Two Crosscut writers, having declared their political druthers, report from last night's events.
Crosscut archive image.

Mike McGinn talks with reporters on Election Night

Two Crosscut writers, having declared their political druthers, report from last night's events.

Among the Crosscut contributors working the Election Night parties were several who have declared their support for a particular candidate or spent time volunteering for a campaign.
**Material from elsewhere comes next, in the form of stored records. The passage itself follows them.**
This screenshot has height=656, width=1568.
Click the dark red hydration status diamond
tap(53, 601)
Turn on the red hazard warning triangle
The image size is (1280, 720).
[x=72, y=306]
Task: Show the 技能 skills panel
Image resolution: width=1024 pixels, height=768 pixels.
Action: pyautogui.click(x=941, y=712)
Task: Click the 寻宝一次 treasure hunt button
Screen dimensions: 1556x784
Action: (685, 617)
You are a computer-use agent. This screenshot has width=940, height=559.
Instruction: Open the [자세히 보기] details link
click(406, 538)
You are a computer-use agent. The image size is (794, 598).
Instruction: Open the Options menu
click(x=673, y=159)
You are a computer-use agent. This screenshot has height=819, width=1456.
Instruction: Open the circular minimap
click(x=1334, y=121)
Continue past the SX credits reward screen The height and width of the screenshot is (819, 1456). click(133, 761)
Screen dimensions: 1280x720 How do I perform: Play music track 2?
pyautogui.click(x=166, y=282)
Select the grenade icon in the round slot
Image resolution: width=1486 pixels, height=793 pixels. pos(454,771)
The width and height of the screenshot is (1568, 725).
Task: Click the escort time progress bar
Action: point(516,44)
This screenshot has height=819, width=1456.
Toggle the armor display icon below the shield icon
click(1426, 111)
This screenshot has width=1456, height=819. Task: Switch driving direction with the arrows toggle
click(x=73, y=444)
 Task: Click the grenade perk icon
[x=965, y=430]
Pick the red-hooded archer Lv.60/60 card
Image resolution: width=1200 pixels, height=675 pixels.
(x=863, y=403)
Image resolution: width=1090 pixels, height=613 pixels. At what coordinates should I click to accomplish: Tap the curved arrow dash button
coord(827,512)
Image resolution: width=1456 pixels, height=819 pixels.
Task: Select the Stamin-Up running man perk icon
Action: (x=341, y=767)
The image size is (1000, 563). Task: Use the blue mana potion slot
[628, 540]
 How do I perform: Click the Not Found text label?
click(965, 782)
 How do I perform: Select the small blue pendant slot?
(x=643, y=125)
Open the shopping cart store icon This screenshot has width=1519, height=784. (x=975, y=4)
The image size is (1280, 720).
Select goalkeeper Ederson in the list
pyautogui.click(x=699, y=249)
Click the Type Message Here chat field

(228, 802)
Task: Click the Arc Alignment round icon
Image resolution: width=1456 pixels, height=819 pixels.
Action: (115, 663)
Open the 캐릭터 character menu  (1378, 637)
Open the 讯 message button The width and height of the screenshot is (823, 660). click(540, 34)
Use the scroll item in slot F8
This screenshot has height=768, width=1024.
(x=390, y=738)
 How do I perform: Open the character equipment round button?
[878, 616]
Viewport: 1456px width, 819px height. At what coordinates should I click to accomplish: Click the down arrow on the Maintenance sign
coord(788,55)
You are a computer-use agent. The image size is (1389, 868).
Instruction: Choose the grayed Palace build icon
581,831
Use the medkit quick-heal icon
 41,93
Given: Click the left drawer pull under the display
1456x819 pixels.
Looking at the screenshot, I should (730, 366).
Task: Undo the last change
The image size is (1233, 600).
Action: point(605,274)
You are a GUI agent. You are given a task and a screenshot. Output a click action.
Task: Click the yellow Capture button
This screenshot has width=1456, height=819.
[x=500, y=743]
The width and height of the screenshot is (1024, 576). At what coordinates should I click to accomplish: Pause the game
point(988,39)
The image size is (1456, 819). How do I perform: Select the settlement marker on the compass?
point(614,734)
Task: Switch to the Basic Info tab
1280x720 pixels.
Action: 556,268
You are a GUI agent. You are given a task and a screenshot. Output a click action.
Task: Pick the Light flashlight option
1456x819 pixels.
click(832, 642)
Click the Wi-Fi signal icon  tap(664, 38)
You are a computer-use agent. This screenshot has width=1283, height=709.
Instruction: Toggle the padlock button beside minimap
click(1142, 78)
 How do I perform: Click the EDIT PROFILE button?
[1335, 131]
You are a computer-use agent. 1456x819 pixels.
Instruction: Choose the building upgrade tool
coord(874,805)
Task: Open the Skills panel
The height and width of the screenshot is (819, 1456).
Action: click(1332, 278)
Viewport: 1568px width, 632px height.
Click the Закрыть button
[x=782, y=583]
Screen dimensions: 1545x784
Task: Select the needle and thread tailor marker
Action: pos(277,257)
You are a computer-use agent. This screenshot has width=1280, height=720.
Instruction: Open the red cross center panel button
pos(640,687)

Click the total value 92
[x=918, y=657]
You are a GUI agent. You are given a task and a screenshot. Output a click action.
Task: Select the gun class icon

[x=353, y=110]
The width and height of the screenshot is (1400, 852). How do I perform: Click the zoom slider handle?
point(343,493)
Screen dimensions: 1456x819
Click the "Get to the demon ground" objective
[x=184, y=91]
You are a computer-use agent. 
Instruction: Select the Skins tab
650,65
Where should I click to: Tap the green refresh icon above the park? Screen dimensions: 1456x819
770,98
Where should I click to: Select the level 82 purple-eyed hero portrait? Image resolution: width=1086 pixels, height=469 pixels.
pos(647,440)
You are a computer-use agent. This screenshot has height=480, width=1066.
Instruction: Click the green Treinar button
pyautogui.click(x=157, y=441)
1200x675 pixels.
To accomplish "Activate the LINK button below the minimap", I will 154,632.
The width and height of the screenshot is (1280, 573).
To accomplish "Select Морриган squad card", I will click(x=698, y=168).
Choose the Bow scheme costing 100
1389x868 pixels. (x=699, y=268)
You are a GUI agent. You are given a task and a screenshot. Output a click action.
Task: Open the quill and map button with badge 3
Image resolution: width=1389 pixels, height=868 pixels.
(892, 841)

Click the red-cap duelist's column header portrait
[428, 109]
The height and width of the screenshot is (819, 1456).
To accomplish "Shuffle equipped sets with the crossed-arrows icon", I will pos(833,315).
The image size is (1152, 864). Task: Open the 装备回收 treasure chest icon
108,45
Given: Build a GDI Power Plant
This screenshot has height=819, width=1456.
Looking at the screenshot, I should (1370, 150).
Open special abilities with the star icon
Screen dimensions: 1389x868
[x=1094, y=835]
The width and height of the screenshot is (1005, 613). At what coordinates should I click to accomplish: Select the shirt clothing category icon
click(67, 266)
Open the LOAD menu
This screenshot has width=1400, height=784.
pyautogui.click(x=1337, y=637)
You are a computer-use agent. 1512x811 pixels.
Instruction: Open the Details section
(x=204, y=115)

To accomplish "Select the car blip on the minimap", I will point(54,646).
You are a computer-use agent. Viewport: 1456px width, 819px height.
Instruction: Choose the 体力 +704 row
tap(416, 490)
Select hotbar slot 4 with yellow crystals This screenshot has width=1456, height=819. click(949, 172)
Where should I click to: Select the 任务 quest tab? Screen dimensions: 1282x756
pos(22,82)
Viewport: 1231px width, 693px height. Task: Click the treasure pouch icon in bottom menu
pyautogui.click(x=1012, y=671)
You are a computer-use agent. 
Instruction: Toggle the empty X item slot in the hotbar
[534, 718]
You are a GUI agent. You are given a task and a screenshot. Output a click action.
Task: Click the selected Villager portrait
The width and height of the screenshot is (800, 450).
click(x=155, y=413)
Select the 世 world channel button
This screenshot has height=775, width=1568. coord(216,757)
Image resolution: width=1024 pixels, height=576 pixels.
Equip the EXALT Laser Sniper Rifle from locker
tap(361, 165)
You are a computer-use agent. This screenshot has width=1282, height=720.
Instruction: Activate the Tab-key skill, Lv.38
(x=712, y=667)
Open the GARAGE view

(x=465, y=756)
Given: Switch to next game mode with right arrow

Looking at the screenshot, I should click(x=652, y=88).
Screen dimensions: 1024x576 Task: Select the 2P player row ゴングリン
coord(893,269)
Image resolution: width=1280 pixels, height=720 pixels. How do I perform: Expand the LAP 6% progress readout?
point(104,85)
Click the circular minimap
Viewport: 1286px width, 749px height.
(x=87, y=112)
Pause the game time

With that disclosure, here is a report from inside mayoral candidate Joe Mallahan's gathering, by Crosscut's Judy Lightfoot, and a photo, at right, of Mike McGinn being interviewed by reporters, taken by Crosscut's Matt Fikse.

From Lightfoot:

At the Mallahan party, network newshounds are struggling to deal with a mail-in-ballot election's dearth of TV-worthy hoopla. The narrative that TV reporters seem to have anxiously cobbled together for tonight is that there's no narrative tonight, so they prompt guest after guest to talk about how little there is to talk about. "Say something about when we voted at the polls in the morning and got results that night. Wasn't it better? Don't you want to go back to the good old days, when an election was exciting? When there was a narrative? There's no narrative tonight, is there! Is there?"

At 8:15 p.m., when 25 percent of the ballots had been counted, McGinn was 910 votes ahead. At that point Mallahan arrived to thank his supporters and saw the crowd crammed into a space far too small for it. "Boy, we spared no expense on the room, huh?" he laughed. Then: "We're down by 1 percent. It's a Seattle tradition — we never have blowout elections. Final results won't be in for several days, but I want a planeload of you down in Miami to do the recount."

Mallahan asked the crowd for a moment of silent prayer for slain police officer Timothy Brenton. Then he offered his own prayer for Brenton, his family, his fellow officers, and the people of Seattle, concluding, "Amen. Let the church say amen!" "Amen!" echoed the crowd. Dawn Mason, one of Mallahan's most ardent supporters, shouted, "He's been in the black community's churches, can you tell?"